Segment Open
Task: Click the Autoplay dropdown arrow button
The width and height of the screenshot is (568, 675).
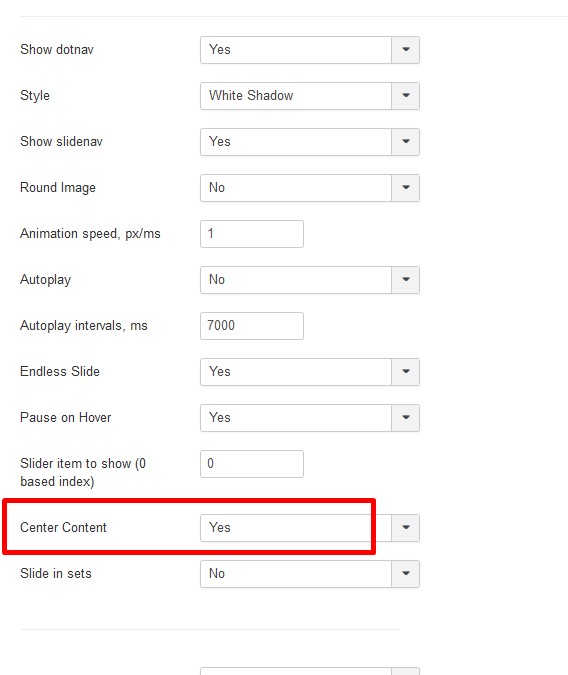Action: coord(406,280)
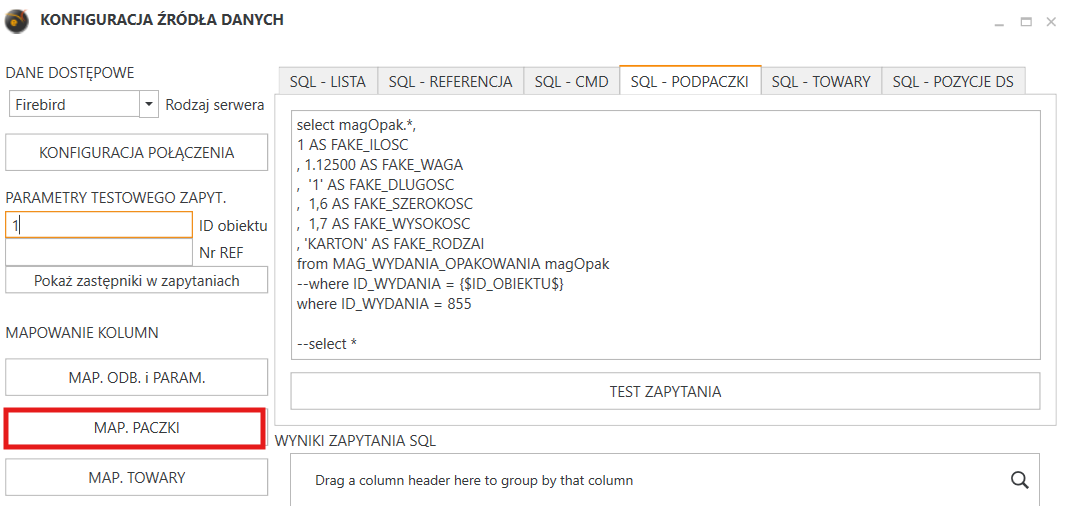The height and width of the screenshot is (506, 1065).
Task: Click Pokaż zastępniki w zapytaniach button
Action: 137,280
Segment Closed
The data above must be copied exactly. Leave out the pictures.

Task: Click the Autoplay dropdown arrow button
The width and height of the screenshot is (568, 675).
Action: coord(406,280)
The height and width of the screenshot is (506, 1065).
Task: Click Pokaż zastępniki w zapytaniach button
Action: 137,280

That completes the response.